Grosse déception à mes yeux, Sicario souffre d'un tel manque de profondeur et de rythme qu'il semble s'entortiller sur ses propres effets de style pour tenter, vainement, de compenser son absence de propos. Cela aurait peut être pu être satisfaisant si l'esthétique pure avait été au rendez-vous mais de ce côté-ci aussi, il se trouve difficile de trouver un tant soit peu de piquant à se mettre sous la dent.
La plongée dans les abîmes d'une guerre souterraine à travers le regard d'une jeune policière idéaliste dont les convictions seront mises à rudes épreuves. Les films sur les cartels sont souvent réussis, celui-ci tient le haut du pavé. Extrêmement sombre, le réalisateur raconte cette plongée dans les ténèbres avec une précision quasi documentaire. Il a su également s'entourer d'excellents acteurs.
Il a fait grand bruit ce film de Denis Villeneuve il y a quelques mois. Beaucoup de critiques dithyrambiques d'ailleurs. Ce qui fait que j'avais une assez grosse attente d'où ma relative déception à l'arrivée.
En effet, je n'ai pas trouvé que le scénario était excellent.

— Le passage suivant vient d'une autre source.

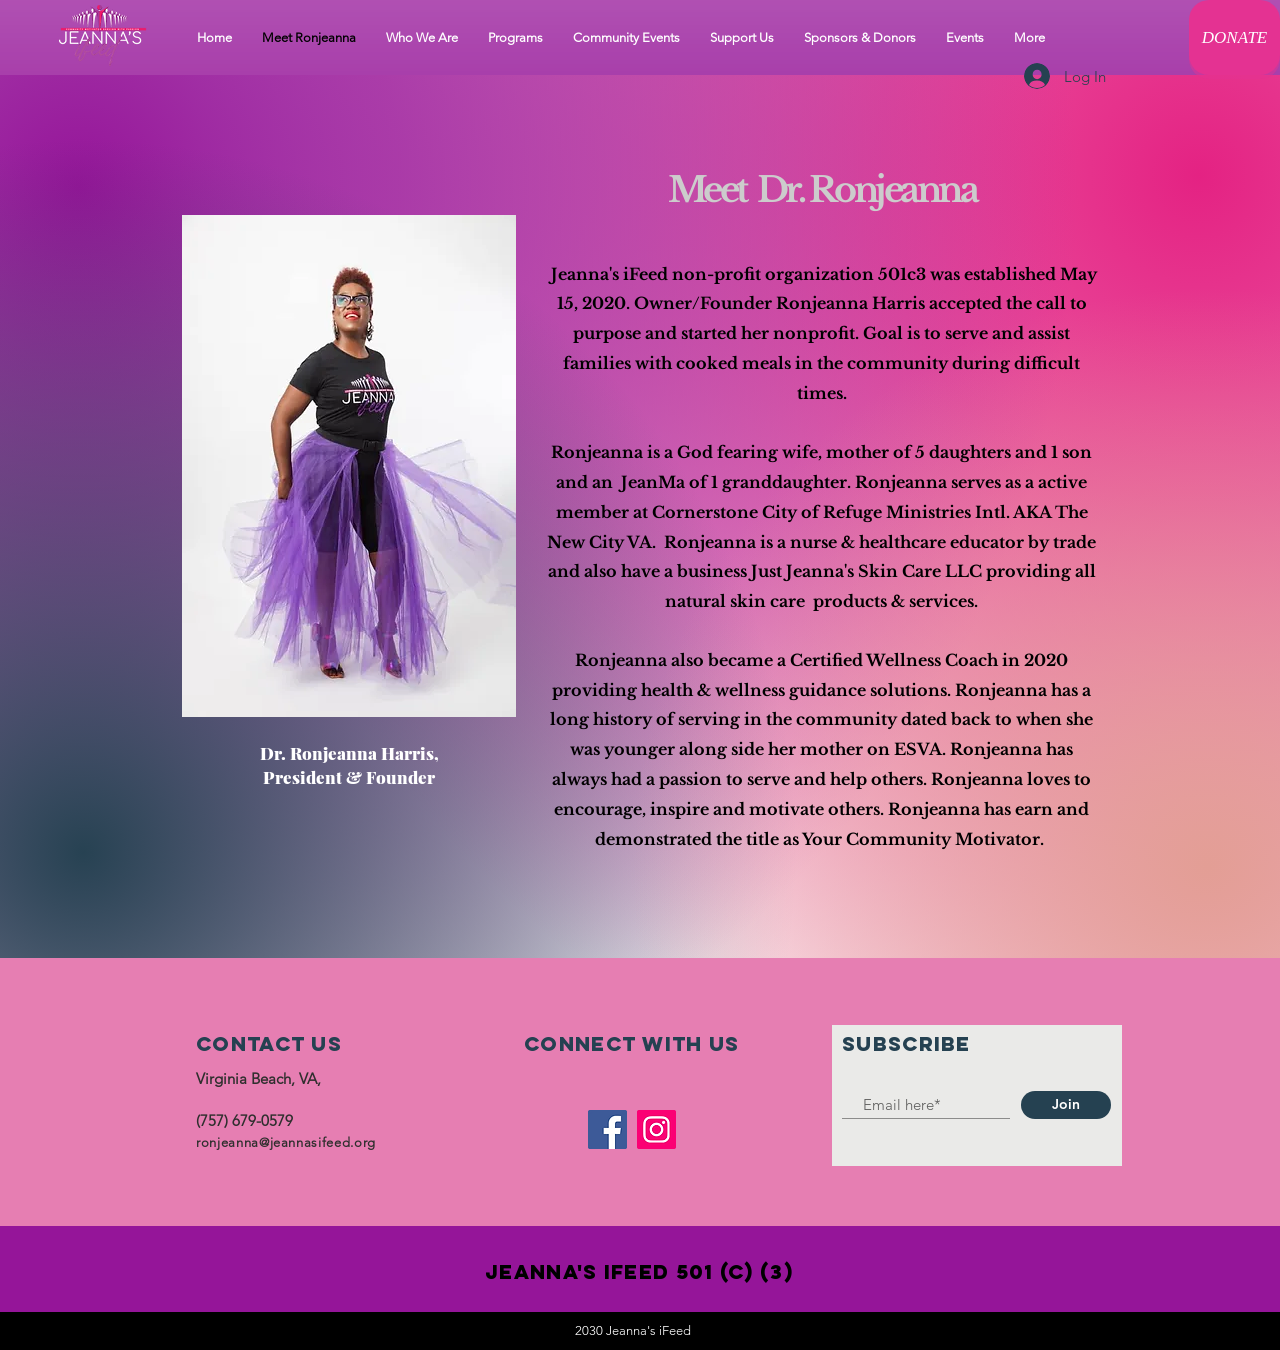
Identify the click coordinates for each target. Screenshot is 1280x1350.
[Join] (1066, 1105)
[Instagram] (656, 1129)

En réalité, on anticipe tous les supposés twists du film ce qui fait que j'ai eu l'impression d'être sur des rails et de ne jamais en sortir : "Sicario" tend vers un objectif et il prend une ligne droite pour y arriver. D'un autre côté, cela permet de ne pas voir passer les presque 2 heures que dure le film.
En revanche, on ne peut pas nier qu'il y a une certaine virtuosité dans la réalisation. Denis Villeneuve nous offre en effet plusieurs scènes qui sont un régal pour les yeux et qui nous permettent de bien s'immerger dans le film. Je pense que "Sicario" vaut le coup surtout pour ces scènes. Certaines marqueront sûrement mon esprit.
Mais si la réalisation relève d'une certaine maîtrise, je trouve en revanche le jeu de certains acteurs trop pudique, trop enlevé. L'immersion que permet la réalisation est freinée par ce jeu d'acteur. Je tiens à mettre volontairement de côté Benicio Del Toro qui est, comme d'habitude, un sacré acteur. Non, celui ou plutôt celle que je vise est Emily Blunt qui est censée être l'actrice principale mais qui se fait pourtant régulièrement voler la vedette par d'autres acteurs (par Del Toro donc, mais aussi par Josh Brolin).
En résumé, "Sicario" offre une approche intéressante des cartels et de la guerre contre la drogue que livre les Etats-Unis soulignée par une réalisation géniale mais qui est malheureusement plombée par un scénario peu inventif et trop conventionnel et par certains acteurs qui semblent être ailleurs.